# royal mail/tnt/good suppliers



## iiisecondcreep (Oct 29, 2007)

I ordered 25 frozen rats and 3 boxes of large crix last week.
and tnt 'lost' my crickets.

but the supplier I use (Livefoods Direct) said they'd replace them for free, I was expecting them tuesday.

I wasn't in when the post came but there was no card to say that they'd tried to deliver them so i assumed they'd be here today.
But they didn't.

5minutes ago I was out in the shed to get something and what should I come across but my 3 boxes of crickets. so they must have came in the post yesterday, but the postie never bothered to put a card through the door saying where they were.

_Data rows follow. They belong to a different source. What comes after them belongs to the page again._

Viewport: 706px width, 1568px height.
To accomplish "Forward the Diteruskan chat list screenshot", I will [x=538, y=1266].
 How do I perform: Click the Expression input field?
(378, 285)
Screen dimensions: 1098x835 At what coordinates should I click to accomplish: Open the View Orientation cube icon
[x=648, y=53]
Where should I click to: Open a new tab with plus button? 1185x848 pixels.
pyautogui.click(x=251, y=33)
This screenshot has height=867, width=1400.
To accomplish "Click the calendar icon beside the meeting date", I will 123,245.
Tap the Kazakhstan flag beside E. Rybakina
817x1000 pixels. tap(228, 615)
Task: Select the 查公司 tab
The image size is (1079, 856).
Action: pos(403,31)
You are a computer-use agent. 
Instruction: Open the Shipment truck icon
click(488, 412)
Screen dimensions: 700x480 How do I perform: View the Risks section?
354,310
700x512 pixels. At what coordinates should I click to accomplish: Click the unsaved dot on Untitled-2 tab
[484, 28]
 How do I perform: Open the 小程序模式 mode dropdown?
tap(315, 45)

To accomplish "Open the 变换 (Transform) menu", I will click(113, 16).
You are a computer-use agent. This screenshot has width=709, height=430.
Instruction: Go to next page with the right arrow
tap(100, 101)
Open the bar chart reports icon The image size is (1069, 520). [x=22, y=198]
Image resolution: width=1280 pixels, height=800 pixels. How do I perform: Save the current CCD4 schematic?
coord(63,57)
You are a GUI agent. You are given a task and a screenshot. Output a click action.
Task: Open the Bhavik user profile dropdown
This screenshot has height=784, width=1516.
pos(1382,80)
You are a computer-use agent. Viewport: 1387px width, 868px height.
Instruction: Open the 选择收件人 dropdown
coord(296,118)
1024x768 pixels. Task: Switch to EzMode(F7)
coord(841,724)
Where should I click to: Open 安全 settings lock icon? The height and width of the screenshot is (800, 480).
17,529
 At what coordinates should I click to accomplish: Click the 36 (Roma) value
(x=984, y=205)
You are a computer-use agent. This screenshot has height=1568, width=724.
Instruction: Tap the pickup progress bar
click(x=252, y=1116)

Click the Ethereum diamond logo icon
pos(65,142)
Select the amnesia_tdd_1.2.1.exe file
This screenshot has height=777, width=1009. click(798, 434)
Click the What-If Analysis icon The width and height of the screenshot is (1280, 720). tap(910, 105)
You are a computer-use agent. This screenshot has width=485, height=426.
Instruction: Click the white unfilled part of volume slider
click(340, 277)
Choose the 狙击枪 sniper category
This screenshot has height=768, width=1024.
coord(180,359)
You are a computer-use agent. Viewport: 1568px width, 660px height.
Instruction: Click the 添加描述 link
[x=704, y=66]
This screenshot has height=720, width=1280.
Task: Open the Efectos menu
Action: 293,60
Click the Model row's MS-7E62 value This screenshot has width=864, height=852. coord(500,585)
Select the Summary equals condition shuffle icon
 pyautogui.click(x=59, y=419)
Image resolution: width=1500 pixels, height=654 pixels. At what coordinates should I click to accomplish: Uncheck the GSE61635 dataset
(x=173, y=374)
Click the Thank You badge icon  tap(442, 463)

And of course, there was a frost last night
So every single one of my crickets is *DEAD.
*Am raging!

Fortunately, the supplier I use is sending me more replacements for free again. Which is really good of them.

Yay for Livefoods Direct!


----------



## sparkle (Mar 21, 2007)

i must admit livefoods directs really good that way


----------



## iiisecondcreep (Oct 29, 2007)

How embarrassing. My crickets have er...defrosted and er....they have came back to life :|

I have called Livefoods Direct but the replacements have already been sent. Oh no! If they can't recall them I'll just have to sell them :\


----------



## HalfOfZero (Feb 27, 2008)

Got tired of payin £2.50 for like 5 Locusts and £2.50 for a handful of Brown Crickets at the shop down the road, so just ordered a tub of 500 Brown Crickets from Live Foods Direct for like £6! Sweet!


----------



## iiisecondcreep (Oct 29, 2007)

Yup they are great! 
I order 3 boxes of large black crix at a time and thats £6 odds. And they crickets are proper huge and loads in a box, very very rarely come with even 1 dead out of the lot and they always deliver very quick...and free delivery!!
:flrt:


----------



## lola (Dec 11, 2007)

yep I get mine from there most of the time too 

Beware that "tub" of 500 brown crickets - they're probably going to be in a bag - mine always are - so get ready with a *deep* bucket to tip em into, then shake em off the newspaper and shift them (use a cup and cover with your hand - into smaller cricket keeper type boxes if oyu've got any - I also leave about half in the bucket, it's too high for them to jump out. Leave em a piece of eggbox to hide under.

Sorry if you already know this!!!


----------



## Shoggy07 (May 22, 2007)

what website is this?
might have to give it a try


----------



## iiisecondcreep (Oct 29, 2007)

Live Foods Direct UK


----------



## ANT (Nov 11, 2007)

i always order from there too, there awesome! nothings ever dead, comes next day and really cheap!! but o order 1000 standard crix bbut they come on newspaper and it takes me for ever to get them all out! but other than that there great! i recommend them to anyone


----------



## sarah1207 (Dec 17, 2007)

not good if u dont like the bloody things lol, my last order i ended up with em escaping all over the hall lmao, i much prefer locust but hey ho they are expensive


----------



## johnz_snow (May 31, 2007)

ive ordered form there alot, recently tried the locusts, and it says around 12-14 in a tub i think. i counted at least 20


----------



## iiisecondcreep (Oct 29, 2007)

aww they never managed to recall them and I got them this morning.

I feel so guilty!!

for sale in classifieds


----------



## andyshaw2008 (Mar 6, 2008)

Just wondering what do they come in when they arrive by post???


----------



## iiisecondcreep (Oct 29, 2007)

Cardboard box, with the 3 plastic tubs inside.
You want them?!


----------



## andyshaw2008 (Mar 6, 2008)

If you mean do i want the plastic tubs then yes please.

If any one has any spare plastic tubs may i have them please?


----------